*WHAT YOU NEED TO DO*:
Whenever a line in the data below includes the string "toolbar", copy it out.

[[ THE RECORDS open ]]

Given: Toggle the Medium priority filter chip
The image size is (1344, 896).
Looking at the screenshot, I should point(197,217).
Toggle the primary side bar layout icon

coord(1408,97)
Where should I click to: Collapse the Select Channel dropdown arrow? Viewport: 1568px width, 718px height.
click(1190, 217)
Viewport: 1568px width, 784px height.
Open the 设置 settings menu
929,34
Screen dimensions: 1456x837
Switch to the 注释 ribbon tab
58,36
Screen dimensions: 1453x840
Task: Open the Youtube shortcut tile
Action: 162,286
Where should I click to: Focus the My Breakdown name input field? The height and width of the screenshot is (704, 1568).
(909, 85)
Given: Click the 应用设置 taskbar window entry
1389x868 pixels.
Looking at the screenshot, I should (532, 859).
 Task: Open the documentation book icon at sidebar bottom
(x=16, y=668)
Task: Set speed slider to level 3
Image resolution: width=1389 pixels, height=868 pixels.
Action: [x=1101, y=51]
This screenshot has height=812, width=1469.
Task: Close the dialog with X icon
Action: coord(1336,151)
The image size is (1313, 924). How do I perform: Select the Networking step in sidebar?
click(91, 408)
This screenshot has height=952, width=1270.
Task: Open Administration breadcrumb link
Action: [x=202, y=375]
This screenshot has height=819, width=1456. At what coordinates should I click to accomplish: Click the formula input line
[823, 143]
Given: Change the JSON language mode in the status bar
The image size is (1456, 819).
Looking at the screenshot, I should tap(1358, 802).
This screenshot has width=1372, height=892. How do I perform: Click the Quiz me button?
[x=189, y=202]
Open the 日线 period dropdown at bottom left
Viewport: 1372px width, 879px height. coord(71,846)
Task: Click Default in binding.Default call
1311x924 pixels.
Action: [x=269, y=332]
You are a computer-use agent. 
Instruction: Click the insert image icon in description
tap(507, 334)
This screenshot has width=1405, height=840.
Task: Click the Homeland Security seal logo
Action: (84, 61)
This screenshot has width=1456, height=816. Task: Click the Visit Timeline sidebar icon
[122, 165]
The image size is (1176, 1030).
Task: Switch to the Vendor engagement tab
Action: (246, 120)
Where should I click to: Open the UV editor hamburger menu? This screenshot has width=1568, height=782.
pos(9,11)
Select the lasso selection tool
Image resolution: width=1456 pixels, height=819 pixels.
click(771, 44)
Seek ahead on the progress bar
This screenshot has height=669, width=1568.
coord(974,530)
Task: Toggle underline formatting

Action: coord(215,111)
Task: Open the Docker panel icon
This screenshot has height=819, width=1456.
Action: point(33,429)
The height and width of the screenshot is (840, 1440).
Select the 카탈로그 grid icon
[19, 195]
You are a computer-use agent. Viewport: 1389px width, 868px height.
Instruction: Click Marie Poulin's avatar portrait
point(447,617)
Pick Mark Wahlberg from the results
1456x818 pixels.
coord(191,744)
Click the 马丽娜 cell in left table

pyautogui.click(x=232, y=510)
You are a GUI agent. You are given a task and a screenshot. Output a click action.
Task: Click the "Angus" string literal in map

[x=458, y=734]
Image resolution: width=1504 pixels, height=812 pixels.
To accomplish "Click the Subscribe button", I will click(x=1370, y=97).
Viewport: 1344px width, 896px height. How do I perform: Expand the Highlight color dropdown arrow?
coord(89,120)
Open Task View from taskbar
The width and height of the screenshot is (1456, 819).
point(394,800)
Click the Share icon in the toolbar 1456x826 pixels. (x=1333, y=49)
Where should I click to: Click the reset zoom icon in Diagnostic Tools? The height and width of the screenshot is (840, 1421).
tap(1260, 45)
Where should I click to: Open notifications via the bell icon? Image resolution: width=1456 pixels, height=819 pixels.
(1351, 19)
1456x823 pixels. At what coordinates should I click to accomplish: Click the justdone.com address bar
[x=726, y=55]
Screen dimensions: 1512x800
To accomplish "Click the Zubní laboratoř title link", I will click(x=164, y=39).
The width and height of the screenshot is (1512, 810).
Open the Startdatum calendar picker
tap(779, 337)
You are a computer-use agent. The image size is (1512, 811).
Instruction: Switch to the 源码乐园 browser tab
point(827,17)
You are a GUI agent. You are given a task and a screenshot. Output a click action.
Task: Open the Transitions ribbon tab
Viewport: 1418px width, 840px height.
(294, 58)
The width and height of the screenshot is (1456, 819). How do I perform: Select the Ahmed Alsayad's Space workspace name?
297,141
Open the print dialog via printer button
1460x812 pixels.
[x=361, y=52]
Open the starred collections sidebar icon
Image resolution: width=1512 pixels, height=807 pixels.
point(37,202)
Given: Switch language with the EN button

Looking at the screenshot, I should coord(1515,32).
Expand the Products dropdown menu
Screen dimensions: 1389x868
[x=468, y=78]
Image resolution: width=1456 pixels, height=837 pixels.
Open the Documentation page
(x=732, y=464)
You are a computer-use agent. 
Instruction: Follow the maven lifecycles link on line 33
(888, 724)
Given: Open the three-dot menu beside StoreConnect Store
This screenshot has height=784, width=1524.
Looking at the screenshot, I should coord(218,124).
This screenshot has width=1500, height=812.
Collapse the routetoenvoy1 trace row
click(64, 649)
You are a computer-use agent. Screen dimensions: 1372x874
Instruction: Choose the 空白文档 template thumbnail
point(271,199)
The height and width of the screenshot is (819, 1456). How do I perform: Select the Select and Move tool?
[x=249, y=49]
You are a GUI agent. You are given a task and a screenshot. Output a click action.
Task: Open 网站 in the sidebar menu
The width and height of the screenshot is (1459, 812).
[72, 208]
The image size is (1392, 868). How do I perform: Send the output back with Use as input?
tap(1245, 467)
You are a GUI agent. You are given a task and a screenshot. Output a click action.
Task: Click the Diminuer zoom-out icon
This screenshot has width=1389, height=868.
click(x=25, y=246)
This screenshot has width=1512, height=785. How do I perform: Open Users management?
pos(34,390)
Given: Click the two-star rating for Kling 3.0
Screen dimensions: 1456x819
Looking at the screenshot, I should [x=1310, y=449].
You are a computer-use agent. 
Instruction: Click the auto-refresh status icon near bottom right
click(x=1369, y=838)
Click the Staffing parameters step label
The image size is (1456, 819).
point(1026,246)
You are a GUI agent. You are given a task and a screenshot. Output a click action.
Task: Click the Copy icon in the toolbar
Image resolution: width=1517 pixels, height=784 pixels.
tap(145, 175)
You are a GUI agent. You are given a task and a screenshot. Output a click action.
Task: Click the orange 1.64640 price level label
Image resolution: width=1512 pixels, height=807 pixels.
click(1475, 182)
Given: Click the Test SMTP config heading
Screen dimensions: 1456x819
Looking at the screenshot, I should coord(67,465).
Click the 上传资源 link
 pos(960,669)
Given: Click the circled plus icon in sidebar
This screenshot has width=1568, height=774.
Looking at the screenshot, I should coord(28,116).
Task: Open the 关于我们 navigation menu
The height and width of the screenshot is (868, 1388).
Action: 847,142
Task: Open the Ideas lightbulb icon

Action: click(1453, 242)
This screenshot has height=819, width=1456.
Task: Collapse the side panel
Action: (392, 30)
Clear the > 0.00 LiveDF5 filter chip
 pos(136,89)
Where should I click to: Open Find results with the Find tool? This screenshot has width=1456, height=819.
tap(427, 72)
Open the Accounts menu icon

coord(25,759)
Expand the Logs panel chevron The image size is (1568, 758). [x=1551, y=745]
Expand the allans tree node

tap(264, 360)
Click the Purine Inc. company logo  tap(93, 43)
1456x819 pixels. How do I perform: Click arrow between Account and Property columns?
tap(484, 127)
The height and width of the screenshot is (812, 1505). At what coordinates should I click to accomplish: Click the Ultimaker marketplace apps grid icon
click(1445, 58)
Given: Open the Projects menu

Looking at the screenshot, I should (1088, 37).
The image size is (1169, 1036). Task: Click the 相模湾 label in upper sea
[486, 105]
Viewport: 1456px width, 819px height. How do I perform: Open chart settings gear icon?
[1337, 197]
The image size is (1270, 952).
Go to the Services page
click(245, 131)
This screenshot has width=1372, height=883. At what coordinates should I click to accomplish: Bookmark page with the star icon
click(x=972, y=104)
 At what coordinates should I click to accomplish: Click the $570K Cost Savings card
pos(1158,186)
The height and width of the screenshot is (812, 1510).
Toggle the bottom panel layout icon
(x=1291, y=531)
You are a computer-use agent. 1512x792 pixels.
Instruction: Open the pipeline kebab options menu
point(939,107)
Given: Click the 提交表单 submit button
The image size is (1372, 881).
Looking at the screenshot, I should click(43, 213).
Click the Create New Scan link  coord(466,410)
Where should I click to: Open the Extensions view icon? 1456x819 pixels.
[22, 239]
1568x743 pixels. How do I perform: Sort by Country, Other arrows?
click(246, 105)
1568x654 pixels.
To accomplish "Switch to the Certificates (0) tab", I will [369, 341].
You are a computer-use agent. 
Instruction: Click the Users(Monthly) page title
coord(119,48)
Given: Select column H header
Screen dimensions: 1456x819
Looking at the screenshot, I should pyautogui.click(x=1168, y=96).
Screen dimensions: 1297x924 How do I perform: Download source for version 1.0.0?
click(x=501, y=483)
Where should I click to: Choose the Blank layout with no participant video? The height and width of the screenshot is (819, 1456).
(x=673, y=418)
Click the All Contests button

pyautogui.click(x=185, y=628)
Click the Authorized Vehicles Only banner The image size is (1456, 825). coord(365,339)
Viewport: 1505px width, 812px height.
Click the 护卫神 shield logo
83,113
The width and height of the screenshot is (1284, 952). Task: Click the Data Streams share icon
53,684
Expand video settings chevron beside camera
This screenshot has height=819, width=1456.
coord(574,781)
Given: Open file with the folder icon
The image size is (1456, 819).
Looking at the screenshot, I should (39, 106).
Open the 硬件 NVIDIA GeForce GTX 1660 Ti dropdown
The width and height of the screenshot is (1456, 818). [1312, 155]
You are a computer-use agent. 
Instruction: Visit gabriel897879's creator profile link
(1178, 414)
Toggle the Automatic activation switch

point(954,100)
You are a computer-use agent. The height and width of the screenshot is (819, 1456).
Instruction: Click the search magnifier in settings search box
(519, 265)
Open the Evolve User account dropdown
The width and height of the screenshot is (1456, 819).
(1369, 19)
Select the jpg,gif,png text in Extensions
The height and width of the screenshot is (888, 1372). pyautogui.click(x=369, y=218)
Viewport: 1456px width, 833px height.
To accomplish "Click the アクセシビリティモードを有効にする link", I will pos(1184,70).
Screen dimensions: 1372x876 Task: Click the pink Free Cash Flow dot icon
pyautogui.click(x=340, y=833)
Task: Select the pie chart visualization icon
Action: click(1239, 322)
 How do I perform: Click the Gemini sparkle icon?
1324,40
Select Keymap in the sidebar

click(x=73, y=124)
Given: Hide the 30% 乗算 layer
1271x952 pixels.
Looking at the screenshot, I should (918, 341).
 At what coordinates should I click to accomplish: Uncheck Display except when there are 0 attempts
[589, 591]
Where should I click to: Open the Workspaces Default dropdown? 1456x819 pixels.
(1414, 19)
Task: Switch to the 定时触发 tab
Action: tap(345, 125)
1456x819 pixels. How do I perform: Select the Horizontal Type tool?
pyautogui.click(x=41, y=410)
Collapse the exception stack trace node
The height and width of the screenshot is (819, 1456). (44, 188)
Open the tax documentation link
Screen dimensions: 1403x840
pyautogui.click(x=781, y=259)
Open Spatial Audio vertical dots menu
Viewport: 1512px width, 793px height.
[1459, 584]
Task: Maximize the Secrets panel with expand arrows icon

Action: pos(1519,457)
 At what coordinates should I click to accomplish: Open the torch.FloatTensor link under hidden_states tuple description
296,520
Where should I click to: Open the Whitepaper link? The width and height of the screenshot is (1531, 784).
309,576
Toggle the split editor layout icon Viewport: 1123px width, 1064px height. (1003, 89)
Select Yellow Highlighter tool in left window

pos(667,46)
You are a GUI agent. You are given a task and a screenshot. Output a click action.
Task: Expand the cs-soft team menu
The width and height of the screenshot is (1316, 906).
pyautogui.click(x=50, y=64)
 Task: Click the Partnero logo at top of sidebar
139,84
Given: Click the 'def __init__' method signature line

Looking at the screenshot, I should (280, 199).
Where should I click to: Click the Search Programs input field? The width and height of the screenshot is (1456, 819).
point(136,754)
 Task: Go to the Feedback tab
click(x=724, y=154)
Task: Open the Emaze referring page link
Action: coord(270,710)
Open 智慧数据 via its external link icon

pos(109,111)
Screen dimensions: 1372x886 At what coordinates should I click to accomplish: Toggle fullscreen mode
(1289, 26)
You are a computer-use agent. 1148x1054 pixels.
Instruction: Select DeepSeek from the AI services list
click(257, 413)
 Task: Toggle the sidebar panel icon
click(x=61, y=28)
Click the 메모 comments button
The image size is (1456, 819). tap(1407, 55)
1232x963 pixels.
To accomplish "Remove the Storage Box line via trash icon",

[[ THE RECORDS closed ]]

*OUTPUT FOR THIS EXERCISE*:
Click the Share icon in the toolbar 1456x826 pixels. (x=1333, y=49)
Task: Click the Copy icon in the toolbar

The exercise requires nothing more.